#### Written request
Format every line of the items below as a Markdown table with the columns "No." and "Text", numbering the rows in order and omitting blank lines.

-- Begin Material for this task --

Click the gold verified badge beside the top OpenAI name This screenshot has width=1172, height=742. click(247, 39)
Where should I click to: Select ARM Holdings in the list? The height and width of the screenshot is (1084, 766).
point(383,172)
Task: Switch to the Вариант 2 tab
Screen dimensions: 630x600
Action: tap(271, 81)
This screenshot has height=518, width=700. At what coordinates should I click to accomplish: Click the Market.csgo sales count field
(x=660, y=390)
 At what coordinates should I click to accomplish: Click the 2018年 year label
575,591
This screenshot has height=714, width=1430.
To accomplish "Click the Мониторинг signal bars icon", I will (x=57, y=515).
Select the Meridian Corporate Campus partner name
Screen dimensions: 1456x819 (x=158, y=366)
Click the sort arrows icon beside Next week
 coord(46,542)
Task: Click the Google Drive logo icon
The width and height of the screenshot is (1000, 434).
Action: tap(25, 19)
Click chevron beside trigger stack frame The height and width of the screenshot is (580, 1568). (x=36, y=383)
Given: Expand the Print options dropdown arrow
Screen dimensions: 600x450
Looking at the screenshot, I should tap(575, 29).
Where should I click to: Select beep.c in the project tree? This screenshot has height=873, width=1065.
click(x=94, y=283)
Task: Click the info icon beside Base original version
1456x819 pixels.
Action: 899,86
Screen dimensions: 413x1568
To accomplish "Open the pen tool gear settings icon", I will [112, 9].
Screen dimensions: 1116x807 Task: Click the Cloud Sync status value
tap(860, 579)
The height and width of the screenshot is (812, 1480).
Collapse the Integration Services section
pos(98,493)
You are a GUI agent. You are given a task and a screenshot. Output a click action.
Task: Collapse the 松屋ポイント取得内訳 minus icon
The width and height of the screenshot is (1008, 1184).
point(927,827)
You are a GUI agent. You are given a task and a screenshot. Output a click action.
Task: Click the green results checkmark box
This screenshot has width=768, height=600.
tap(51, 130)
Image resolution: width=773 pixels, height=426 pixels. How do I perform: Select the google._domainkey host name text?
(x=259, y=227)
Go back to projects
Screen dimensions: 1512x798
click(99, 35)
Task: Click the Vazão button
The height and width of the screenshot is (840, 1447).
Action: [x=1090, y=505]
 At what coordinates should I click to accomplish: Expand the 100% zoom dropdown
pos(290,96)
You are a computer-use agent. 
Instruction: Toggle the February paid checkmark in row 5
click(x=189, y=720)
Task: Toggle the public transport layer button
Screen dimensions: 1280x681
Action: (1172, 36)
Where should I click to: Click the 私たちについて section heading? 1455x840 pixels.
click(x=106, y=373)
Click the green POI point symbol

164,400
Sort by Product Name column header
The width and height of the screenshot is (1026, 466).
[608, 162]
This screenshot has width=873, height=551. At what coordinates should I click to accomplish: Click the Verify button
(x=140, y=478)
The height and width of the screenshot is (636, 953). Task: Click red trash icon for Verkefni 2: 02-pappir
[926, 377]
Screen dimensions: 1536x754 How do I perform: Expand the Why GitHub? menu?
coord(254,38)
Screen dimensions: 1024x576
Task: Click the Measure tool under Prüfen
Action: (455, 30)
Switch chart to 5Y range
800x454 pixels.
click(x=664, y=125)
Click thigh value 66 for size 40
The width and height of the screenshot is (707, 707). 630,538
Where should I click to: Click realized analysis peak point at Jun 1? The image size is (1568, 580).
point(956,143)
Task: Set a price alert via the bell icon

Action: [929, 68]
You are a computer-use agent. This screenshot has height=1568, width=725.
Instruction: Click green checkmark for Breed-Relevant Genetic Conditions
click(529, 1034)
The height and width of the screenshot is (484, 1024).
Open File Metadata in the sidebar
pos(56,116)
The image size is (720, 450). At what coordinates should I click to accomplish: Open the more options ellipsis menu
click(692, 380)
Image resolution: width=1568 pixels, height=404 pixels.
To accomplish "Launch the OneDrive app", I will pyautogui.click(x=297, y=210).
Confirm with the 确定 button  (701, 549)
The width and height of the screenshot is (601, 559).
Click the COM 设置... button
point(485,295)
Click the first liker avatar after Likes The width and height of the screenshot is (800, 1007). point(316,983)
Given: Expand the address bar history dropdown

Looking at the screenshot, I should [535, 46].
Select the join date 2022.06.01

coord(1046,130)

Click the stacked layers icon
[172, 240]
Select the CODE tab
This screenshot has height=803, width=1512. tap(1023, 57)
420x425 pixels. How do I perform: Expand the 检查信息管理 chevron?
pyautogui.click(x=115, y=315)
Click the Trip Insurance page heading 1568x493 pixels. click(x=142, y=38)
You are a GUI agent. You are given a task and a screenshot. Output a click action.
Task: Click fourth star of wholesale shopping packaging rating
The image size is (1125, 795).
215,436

-- End Material for this task --

#### Output of the task
| No. | Text |
|---|---|
| 1 | Click the gold verified badge beside the top OpenAI name This screenshot has width=1172, height=742. click(247, 39) |
| 2 | Where should I click to: Select ARM Holdings in the list? The height and width of the screenshot is (1084, 766). |
| 3 | point(383,172) |
| 4 | Task: Switch to the Вариант 2 tab |
| 5 | Screen dimensions: 630x600 |
| 6 | Action: tap(271, 81) |
| 7 | This screenshot has height=518, width=700. At what coordinates should I click to accomplish: Click the Market.csgo sales count field |
| 8 | (x=660, y=390) |
| 9 |  At what coordinates should I click to accomplish: Click the 2018年 year label |
| 10 | 575,591 |
| 11 | This screenshot has height=714, width=1430. |
| 12 | To accomplish "Click the Мониторинг signal bars icon", I will (x=57, y=515). |
| 13 | Select the Meridian Corporate Campus partner name |
| 14 | Screen dimensions: 1456x819 (x=158, y=366) |
| 15 | Click the sort arrows icon beside Next week |
| 16 |  coord(46,542) |
| 17 | Task: Click the Google Drive logo icon |
| 18 | The width and height of the screenshot is (1000, 434). |
| 19 | Action: tap(25, 19) |
| 20 | Click chevron beside trigger stack frame The height and width of the screenshot is (580, 1568). (x=36, y=383) |
| 21 | Given: Expand the Print options dropdown arrow |
| 22 | Screen dimensions: 600x450 |
| 23 | Looking at the screenshot, I should tap(575, 29). |
| 24 | Where should I click to: Select beep.c in the project tree? This screenshot has height=873, width=1065. |
| 25 | click(x=94, y=283) |
| 26 | Task: Click the info icon beside Base original version |
| 27 | 1456x819 pixels. |
| 28 | Action: 899,86 |
| 29 | Screen dimensions: 413x1568 |
| 30 | To accomplish "Open the pen tool gear settings icon", I will [112, 9]. |
| 31 | Screen dimensions: 1116x807 Task: Click the Cloud Sync status value |
| 32 | tap(860, 579) |
| 33 | The height and width of the screenshot is (812, 1480). |
| 34 | Collapse the Integration Services section |
| 35 | pos(98,493) |
| 36 | You are a GUI agent. You are given a task and a screenshot. Output a click action. |
| 37 | Task: Collapse the 松屋ポイント取得内訳 minus icon |
| 38 | The width and height of the screenshot is (1008, 1184). |
| 39 | point(927,827) |
| 40 | You are a GUI agent. You are given a task and a screenshot. Output a click action. |
| 41 | Task: Click the green results checkmark box |
| 42 | This screenshot has width=768, height=600. |
| 43 | tap(51, 130) |
| 44 | Image resolution: width=773 pixels, height=426 pixels. How do I perform: Select the google._domainkey host name text? |
| 45 | (x=259, y=227) |
| 46 | Go back to projects |
| 47 | Screen dimensions: 1512x798 |
| 48 | click(99, 35) |
| 49 | Task: Click the Vazão button |
| 50 | The height and width of the screenshot is (840, 1447). |
| 51 | Action: [x=1090, y=505] |
| 52 |  At what coordinates should I click to accomplish: Expand the 100% zoom dropdown |
| 53 | pos(290,96) |
| 54 | You are a computer-use agent.  |
| 55 | Instruction: Toggle the February paid checkmark in row 5 |
| 56 | click(x=189, y=720) |
| 57 | Task: Toggle the public transport layer button |
| 58 | Screen dimensions: 1280x681 |
| 59 | Action: (1172, 36) |
| 60 | Where should I click to: Click the 私たちについて section heading? 1455x840 pixels. |
| 61 | click(x=106, y=373) |
| 62 | Click the green POI point symbol |
| 63 | 164,400 |
| 64 | Sort by Product Name column header |
| 65 | The width and height of the screenshot is (1026, 466). |
| 66 | [608, 162] |
| 67 | This screenshot has width=873, height=551. At what coordinates should I click to accomplish: Click the Verify button |
| 68 | (x=140, y=478) |
| 69 | The height and width of the screenshot is (636, 953). Task: Click red trash icon for Verkefni 2: 02-pappir |
| 70 | [926, 377] |
| 71 | Screen dimensions: 1536x754 How do I perform: Expand the Why GitHub? menu? |
| 72 | coord(254,38) |
| 73 | Screen dimensions: 1024x576 |
| 74 | Task: Click the Measure tool under Prüfen |
| 75 | Action: (455, 30) |
| 76 | Switch chart to 5Y range |
| 77 | 800x454 pixels. |
| 78 | click(x=664, y=125) |
| 79 | Click thigh value 66 for size 40 |
| 80 | The width and height of the screenshot is (707, 707). 630,538 |
| 81 | Where should I click to: Click realized analysis peak point at Jun 1? The image size is (1568, 580). |
| 82 | point(956,143) |
| 83 | Task: Set a price alert via the bell icon |
| 84 | Action: [929, 68] |
| 85 | You are a computer-use agent. This screenshot has height=1568, width=725. |
| 86 | Instruction: Click green checkmark for Breed-Relevant Genetic Conditions |
| 87 | click(529, 1034) |
| 88 | The height and width of the screenshot is (484, 1024). |
| 89 | Open File Metadata in the sidebar |
| 90 | pos(56,116) |
| 91 | The image size is (720, 450). At what coordinates should I click to accomplish: Open the more options ellipsis menu |
| 92 | click(692, 380) |
| 93 | Image resolution: width=1568 pixels, height=404 pixels. |
| 94 | To accomplish "Launch the OneDrive app", I will pyautogui.click(x=297, y=210). |
| 95 | Confirm with the 确定 button  (701, 549) |
| 96 | The width and height of the screenshot is (601, 559). |
| 97 | Click the COM 设置... button |
| 98 | point(485,295) |
| 99 | Click the first liker avatar after Likes The width and height of the screenshot is (800, 1007). point(316,983) |
| 100 | Given: Expand the address bar history dropdown |
| 101 | Looking at the screenshot, I should [535, 46]. |
| 102 | Select the join date 2022.06.01 |
| 103 | coord(1046,130) |
| 104 | Click the stacked layers icon |
| 105 | [172, 240] |
| 106 | Select the CODE tab |
| 107 | This screenshot has height=803, width=1512. tap(1023, 57) |
| 108 | 420x425 pixels. How do I perform: Expand the 检查信息管理 chevron? |
| 109 | pyautogui.click(x=115, y=315) |
| 110 | Click the Trip Insurance page heading 1568x493 pixels. click(x=142, y=38) |
| 111 | You are a GUI agent. You are given a task and a screenshot. Output a click action. |
| 112 | Task: Click fourth star of wholesale shopping packaging rating |
| 113 | The image size is (1125, 795). |
| 114 | 215,436 |